# [DATA RECORDS]
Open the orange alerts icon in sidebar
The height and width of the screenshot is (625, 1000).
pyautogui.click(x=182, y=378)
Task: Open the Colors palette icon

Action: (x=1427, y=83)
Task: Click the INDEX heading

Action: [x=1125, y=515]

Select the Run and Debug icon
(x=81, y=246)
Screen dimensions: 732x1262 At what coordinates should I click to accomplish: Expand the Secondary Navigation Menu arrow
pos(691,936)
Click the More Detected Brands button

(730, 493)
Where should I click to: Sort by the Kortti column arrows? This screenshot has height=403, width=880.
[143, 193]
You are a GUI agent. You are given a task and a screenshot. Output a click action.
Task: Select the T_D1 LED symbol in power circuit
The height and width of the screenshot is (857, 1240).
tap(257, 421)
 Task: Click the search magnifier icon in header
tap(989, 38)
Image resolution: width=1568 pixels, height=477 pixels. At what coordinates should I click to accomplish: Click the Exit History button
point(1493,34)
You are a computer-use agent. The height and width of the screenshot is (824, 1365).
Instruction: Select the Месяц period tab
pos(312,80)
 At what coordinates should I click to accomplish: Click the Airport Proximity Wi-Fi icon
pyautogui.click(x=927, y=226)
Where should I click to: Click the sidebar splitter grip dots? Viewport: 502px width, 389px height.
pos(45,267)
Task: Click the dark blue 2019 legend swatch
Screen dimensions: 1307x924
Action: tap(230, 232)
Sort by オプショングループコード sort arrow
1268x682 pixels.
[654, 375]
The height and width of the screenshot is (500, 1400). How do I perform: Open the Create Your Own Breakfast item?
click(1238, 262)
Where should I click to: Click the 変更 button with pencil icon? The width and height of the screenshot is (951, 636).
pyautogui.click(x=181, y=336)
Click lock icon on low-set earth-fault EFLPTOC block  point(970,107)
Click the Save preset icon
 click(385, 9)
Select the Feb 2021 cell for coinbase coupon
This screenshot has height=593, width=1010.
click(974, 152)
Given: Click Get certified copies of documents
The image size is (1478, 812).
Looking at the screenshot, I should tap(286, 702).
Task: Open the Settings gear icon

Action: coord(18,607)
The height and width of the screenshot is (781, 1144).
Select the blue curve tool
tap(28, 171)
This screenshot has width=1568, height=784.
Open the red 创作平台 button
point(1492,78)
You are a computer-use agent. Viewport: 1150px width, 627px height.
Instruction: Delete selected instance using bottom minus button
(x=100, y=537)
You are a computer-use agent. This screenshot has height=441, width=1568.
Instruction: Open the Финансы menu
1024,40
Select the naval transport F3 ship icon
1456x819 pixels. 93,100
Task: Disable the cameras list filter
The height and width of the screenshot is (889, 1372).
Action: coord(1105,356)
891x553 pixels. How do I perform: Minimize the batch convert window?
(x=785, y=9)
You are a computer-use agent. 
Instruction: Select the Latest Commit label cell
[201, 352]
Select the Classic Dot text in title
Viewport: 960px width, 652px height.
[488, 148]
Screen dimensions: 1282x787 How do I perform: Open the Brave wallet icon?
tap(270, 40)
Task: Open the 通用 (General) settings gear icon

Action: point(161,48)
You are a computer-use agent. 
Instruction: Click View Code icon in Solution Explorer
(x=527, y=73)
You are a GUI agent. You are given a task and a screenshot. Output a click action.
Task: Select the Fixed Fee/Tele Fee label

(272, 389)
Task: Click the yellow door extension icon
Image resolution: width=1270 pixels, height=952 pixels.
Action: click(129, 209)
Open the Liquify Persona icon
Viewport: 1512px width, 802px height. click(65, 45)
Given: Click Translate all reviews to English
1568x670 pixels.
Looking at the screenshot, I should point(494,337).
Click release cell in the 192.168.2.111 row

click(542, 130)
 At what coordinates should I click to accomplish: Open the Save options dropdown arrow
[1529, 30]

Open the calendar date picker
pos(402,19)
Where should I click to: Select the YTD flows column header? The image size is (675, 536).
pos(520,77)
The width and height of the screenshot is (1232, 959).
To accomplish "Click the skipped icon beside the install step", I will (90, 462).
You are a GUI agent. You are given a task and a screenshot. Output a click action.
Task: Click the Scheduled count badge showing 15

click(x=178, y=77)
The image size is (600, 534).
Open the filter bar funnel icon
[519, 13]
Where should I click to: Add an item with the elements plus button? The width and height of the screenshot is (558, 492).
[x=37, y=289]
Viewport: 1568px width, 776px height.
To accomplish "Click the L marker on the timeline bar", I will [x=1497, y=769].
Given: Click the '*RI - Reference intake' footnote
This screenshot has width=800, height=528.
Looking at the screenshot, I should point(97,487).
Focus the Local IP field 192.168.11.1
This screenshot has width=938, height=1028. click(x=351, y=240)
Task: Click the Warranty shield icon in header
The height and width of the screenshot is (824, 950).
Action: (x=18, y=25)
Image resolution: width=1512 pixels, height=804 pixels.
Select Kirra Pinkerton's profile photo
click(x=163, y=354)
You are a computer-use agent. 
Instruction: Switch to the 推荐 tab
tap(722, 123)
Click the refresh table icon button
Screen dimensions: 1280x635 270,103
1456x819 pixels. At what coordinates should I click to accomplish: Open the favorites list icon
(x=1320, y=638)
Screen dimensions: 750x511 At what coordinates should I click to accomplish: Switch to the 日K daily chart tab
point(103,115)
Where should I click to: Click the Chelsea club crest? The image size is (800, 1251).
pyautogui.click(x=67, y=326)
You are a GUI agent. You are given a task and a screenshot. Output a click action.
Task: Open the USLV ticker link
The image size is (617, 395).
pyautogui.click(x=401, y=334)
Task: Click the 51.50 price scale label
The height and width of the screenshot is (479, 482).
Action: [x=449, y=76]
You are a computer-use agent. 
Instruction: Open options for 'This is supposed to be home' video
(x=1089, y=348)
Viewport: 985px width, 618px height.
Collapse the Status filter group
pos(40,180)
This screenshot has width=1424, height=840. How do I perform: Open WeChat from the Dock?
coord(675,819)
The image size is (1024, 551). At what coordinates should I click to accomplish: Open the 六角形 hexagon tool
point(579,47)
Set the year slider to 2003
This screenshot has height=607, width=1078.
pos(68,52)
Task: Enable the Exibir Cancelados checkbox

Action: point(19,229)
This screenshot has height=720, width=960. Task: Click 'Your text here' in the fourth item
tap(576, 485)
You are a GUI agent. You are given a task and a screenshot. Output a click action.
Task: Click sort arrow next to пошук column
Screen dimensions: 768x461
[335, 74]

# [TASK]
Copy out the entries above line for line, without changing anything.

# [SOLUTION TO THE PROBLEM]
Open the orange alerts icon in sidebar
The height and width of the screenshot is (625, 1000).
pyautogui.click(x=182, y=378)
Task: Open the Colors palette icon

Action: (x=1427, y=83)
Task: Click the INDEX heading

Action: [x=1125, y=515]

Select the Run and Debug icon
(x=81, y=246)
Screen dimensions: 732x1262 At what coordinates should I click to accomplish: Expand the Secondary Navigation Menu arrow
pos(691,936)
Click the More Detected Brands button

(730, 493)
Where should I click to: Sort by the Kortti column arrows? This screenshot has height=403, width=880.
[143, 193]
You are a GUI agent. You are given a task and a screenshot. Output a click action.
Task: Select the T_D1 LED symbol in power circuit
The height and width of the screenshot is (857, 1240).
tap(257, 421)
 Task: Click the search magnifier icon in header
tap(989, 38)
Image resolution: width=1568 pixels, height=477 pixels. At what coordinates should I click to accomplish: Click the Exit History button
point(1493,34)
You are a computer-use agent. The height and width of the screenshot is (824, 1365).
Instruction: Select the Месяц period tab
pos(312,80)
 At what coordinates should I click to accomplish: Click the Airport Proximity Wi-Fi icon
pyautogui.click(x=927, y=226)
Where should I click to: Click the sidebar splitter grip dots? Viewport: 502px width, 389px height.
pos(45,267)
Task: Click the dark blue 2019 legend swatch
Screen dimensions: 1307x924
Action: tap(230, 232)
Sort by オプショングループコード sort arrow
1268x682 pixels.
[654, 375]
The height and width of the screenshot is (500, 1400). How do I perform: Open the Create Your Own Breakfast item?
click(1238, 262)
Where should I click to: Click the 変更 button with pencil icon? The width and height of the screenshot is (951, 636).
pyautogui.click(x=181, y=336)
Click lock icon on low-set earth-fault EFLPTOC block  point(970,107)
Click the Save preset icon
 click(385, 9)
Select the Feb 2021 cell for coinbase coupon
This screenshot has height=593, width=1010.
click(974, 152)
Given: Click Get certified copies of documents
The image size is (1478, 812).
Looking at the screenshot, I should tap(286, 702).
Task: Open the Settings gear icon

Action: coord(18,607)
The height and width of the screenshot is (781, 1144).
Select the blue curve tool
tap(28, 171)
This screenshot has width=1568, height=784.
Open the red 创作平台 button
point(1492,78)
You are a computer-use agent. Viewport: 1150px width, 627px height.
Instruction: Delete selected instance using bottom minus button
(x=100, y=537)
You are a computer-use agent. This screenshot has height=441, width=1568.
Instruction: Open the Финансы menu
1024,40
Select the naval transport F3 ship icon
1456x819 pixels. 93,100
Task: Disable the cameras list filter
The height and width of the screenshot is (889, 1372).
Action: coord(1105,356)
891x553 pixels. How do I perform: Minimize the batch convert window?
(x=785, y=9)
You are a computer-use agent. 
Instruction: Select the Latest Commit label cell
[201, 352]
Select the Classic Dot text in title
Viewport: 960px width, 652px height.
[488, 148]
Screen dimensions: 1282x787 How do I perform: Open the Brave wallet icon?
tap(270, 40)
Task: Open the 通用 (General) settings gear icon

Action: point(161,48)
You are a computer-use agent. 
Instruction: Click View Code icon in Solution Explorer
(x=527, y=73)
You are a GUI agent. You are given a task and a screenshot. Output a click action.
Task: Select the Fixed Fee/Tele Fee label

(272, 389)
Task: Click the yellow door extension icon
Image resolution: width=1270 pixels, height=952 pixels.
Action: click(129, 209)
Open the Liquify Persona icon
Viewport: 1512px width, 802px height. click(65, 45)
Given: Click Translate all reviews to English
1568x670 pixels.
Looking at the screenshot, I should point(494,337).
Click release cell in the 192.168.2.111 row

click(542, 130)
 At what coordinates should I click to accomplish: Open the Save options dropdown arrow
[1529, 30]

Open the calendar date picker
pos(402,19)
Where should I click to: Select the YTD flows column header? The image size is (675, 536).
pos(520,77)
The width and height of the screenshot is (1232, 959).
To accomplish "Click the skipped icon beside the install step", I will (90, 462).
You are a GUI agent. You are given a task and a screenshot. Output a click action.
Task: Click the Scheduled count badge showing 15

click(x=178, y=77)
The image size is (600, 534).
Open the filter bar funnel icon
[519, 13]
Where should I click to: Add an item with the elements plus button? The width and height of the screenshot is (558, 492).
[x=37, y=289]
Viewport: 1568px width, 776px height.
To accomplish "Click the L marker on the timeline bar", I will [x=1497, y=769].
Given: Click the '*RI - Reference intake' footnote
This screenshot has width=800, height=528.
Looking at the screenshot, I should point(97,487).
Focus the Local IP field 192.168.11.1
This screenshot has width=938, height=1028. click(x=351, y=240)
Task: Click the Warranty shield icon in header
The height and width of the screenshot is (824, 950).
Action: (x=18, y=25)
Image resolution: width=1512 pixels, height=804 pixels.
Select Kirra Pinkerton's profile photo
click(x=163, y=354)
You are a computer-use agent. 
Instruction: Switch to the 推荐 tab
tap(722, 123)
Click the refresh table icon button
Screen dimensions: 1280x635 270,103
1456x819 pixels. At what coordinates should I click to accomplish: Open the favorites list icon
(x=1320, y=638)
Screen dimensions: 750x511 At what coordinates should I click to accomplish: Switch to the 日K daily chart tab
point(103,115)
Where should I click to: Click the Chelsea club crest? The image size is (800, 1251).
pyautogui.click(x=67, y=326)
You are a GUI agent. You are given a task and a screenshot. Output a click action.
Task: Open the USLV ticker link
The image size is (617, 395).
pyautogui.click(x=401, y=334)
Task: Click the 51.50 price scale label
The height and width of the screenshot is (479, 482).
Action: [x=449, y=76]
You are a computer-use agent. 
Instruction: Open options for 'This is supposed to be home' video
(x=1089, y=348)
Viewport: 985px width, 618px height.
Collapse the Status filter group
pos(40,180)
This screenshot has width=1424, height=840. How do I perform: Open WeChat from the Dock?
coord(675,819)
The image size is (1024, 551). At what coordinates should I click to accomplish: Open the 六角形 hexagon tool
point(579,47)
Set the year slider to 2003
This screenshot has height=607, width=1078.
pos(68,52)
Task: Enable the Exibir Cancelados checkbox

Action: point(19,229)
This screenshot has height=720, width=960. Task: Click 'Your text here' in the fourth item
tap(576, 485)
You are a GUI agent. You are given a task and a screenshot. Output a click action.
Task: Click sort arrow next to пошук column
Screen dimensions: 768x461
[335, 74]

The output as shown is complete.